Where do babies come from? That dreaded question kids ask and the million and one variations told thereafter by parents is given a feature length film in The Boss Baby. You see, babies aren’t born, they’re chosen through a complicated system of ticking with a feather. If you giggle adorably like the masses, you’re a family baby. If you don’t? Well, its upper management for you and a life of endless memos and clawing to the top of the pile.
Unfortunately for 7 year old Tim, his perfect life with his parents is about to be turned upside down when he discovers he’s about to be a brother. To make matters worse, one of the management babies has been “chosen” as the child for Tim’s parents and what ensues is an interesting sibling dynamic between Tim and his new Boss Baby who’s on a secret assignment. Reluctantly, the two have to work together to stop a bigger evil at work but will they be able to put their differences aside to do it?
Its an interesting idea and told through the unreliable narration of 7 year old Tim’s eyes, its given a burst of child’s imagination at every turn. This was arguably the best part of the film, making some of the more tedium parts of the film larger than life with an injection of creativity. A long haul flight turns into a game of walk the plank with pirates, sneaking downstairs turns into a tense spy espionage and a run round the garden turns into an explosion filled, physics-defying chase. It’s great stuff and infused with the talent of Hans Zimmer on the music, its elevated more than it should be.
The gravelly, cool voice of Alec Baldwin as the Boss Baby is a great touch and his chemistry alongside brother Tim move the film forward. The further forward it delves though, the more far fetched it becomes. Whilst I appreciate as an animation a degree of disbelief can be forgiven (after all a talk baby wearing a suit is the main character here), it feels lazy when the main villain is given nonsensical motivations and a maniacal laugh for the sake of it. It almost feels like it was tacked on as an afterthought and detracts from the main draw here – the baby and Tim.
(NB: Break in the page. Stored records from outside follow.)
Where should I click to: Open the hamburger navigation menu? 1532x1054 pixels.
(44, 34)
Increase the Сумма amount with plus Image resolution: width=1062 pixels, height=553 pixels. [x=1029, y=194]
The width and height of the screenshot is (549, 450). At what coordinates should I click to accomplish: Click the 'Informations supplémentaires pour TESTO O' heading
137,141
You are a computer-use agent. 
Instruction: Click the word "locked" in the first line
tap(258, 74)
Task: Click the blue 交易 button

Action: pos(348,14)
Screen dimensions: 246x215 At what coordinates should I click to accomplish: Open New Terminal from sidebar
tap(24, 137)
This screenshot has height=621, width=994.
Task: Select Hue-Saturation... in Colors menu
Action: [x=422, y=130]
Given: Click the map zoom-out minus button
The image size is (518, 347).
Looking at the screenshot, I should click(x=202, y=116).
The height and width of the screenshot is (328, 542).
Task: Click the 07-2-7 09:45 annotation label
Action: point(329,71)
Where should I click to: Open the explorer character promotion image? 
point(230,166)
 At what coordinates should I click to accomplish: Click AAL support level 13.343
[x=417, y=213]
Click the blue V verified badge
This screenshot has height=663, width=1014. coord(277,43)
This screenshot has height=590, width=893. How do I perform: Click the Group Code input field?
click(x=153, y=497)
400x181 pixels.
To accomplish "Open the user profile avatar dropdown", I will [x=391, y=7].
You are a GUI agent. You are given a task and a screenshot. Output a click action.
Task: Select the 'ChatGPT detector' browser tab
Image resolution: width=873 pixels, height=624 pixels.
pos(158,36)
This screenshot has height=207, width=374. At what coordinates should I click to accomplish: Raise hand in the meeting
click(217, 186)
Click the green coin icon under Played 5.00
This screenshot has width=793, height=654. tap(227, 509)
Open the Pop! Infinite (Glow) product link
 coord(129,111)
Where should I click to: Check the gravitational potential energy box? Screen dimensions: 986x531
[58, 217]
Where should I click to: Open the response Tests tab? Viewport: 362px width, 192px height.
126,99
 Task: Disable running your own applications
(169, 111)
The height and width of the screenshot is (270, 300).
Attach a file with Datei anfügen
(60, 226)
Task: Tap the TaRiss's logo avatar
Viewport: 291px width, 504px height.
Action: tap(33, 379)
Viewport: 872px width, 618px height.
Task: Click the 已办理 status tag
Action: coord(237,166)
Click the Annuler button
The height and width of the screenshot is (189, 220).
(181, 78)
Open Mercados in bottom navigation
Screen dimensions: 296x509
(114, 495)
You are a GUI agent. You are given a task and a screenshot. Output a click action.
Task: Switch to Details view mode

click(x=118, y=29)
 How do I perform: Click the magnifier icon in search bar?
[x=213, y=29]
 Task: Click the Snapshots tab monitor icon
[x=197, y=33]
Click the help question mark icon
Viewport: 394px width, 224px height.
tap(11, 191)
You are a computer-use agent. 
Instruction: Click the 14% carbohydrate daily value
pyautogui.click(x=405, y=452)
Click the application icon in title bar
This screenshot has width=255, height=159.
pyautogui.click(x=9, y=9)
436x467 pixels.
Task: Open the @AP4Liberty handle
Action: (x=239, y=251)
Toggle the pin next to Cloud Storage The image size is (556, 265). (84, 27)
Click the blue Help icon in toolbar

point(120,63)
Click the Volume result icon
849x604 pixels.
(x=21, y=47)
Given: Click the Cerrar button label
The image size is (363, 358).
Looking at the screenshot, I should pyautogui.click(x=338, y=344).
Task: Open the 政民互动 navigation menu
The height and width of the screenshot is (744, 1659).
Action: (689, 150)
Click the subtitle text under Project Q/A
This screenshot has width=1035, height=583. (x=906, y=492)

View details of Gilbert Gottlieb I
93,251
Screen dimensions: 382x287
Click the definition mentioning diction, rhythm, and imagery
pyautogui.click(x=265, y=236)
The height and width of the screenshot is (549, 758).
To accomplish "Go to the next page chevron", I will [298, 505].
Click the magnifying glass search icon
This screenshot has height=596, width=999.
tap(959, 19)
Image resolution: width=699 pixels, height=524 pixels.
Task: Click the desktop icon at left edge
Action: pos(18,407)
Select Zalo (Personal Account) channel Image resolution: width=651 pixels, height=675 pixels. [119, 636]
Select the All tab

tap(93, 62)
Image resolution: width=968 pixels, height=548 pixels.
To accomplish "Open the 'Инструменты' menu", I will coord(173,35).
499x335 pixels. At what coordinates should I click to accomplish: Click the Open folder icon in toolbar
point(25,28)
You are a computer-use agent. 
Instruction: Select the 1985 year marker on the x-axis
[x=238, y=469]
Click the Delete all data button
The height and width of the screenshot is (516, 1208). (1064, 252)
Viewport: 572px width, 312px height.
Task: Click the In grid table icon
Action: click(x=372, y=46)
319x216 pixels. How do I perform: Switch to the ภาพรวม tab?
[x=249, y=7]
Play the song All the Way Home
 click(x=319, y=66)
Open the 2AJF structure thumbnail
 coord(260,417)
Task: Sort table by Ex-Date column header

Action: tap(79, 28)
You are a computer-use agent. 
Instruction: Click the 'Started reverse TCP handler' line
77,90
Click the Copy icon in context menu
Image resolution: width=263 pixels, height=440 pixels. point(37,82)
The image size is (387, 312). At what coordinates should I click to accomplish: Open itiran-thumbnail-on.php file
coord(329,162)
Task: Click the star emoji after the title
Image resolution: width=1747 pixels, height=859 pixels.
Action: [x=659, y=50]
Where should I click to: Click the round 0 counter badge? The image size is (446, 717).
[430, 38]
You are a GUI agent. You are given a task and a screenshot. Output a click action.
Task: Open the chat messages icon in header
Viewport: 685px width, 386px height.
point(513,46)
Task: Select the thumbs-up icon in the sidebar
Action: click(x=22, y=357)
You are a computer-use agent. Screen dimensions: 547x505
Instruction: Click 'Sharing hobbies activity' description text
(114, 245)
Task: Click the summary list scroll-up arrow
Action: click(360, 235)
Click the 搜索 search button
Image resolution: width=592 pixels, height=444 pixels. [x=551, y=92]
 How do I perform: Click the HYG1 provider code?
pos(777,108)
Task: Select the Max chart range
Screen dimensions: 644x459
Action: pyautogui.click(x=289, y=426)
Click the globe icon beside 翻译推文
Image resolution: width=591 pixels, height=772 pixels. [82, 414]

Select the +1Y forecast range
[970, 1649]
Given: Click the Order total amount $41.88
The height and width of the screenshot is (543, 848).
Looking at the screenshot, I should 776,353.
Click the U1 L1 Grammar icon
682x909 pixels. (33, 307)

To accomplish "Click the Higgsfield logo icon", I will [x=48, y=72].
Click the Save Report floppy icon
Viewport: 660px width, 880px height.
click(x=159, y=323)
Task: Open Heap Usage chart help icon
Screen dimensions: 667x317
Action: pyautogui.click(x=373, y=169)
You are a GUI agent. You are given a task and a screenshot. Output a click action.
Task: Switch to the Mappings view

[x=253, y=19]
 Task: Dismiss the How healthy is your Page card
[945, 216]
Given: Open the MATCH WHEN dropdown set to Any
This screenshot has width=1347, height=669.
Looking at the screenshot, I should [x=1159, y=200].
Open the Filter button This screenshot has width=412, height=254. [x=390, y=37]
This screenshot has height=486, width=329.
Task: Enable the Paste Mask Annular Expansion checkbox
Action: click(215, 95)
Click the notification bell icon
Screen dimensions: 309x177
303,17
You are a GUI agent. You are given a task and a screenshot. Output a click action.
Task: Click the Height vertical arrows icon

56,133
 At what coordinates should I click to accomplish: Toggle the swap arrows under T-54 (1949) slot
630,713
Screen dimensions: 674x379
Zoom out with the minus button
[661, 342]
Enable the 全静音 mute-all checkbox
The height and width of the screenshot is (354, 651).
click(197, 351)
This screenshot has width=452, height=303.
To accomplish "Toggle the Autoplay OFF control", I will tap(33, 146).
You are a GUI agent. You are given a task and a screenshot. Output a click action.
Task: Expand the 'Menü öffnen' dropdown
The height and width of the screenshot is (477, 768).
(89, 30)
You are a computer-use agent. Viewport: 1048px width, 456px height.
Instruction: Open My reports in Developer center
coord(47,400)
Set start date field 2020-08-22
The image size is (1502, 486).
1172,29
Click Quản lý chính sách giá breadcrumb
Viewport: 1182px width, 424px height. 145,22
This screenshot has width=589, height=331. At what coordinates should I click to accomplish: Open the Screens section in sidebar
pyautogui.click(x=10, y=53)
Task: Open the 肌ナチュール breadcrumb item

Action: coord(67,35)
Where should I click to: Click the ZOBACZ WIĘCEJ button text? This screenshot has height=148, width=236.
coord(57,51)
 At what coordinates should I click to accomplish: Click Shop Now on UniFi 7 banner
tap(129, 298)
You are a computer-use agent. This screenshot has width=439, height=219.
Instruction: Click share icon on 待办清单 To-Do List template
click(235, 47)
You see, where The Boss Baby really shines is when it explores the interesting sibling dynamic between Tim and the baby. It draws such parallels to the first couple of weeks and months of a new arrival to the family and I thought Boss Baby does a great job of showing this, albeit through the over-active imagination of Timmy.
The final third of the film gets a little too formulaic for my liking and the after-thought villain was a disappointment but families and kids should be happy – this is vintage Dreamworks material and complete with its bright, vibrant animation dripping with enthusiasm will be enough to sustain attention. Complete with puppies and babies, The Boss Baby is a good animation let down by a poor final third. Its ending is satisfying enough to almost make up for its shortfalls but those after a silly throwaway animation, can’t go wrong here.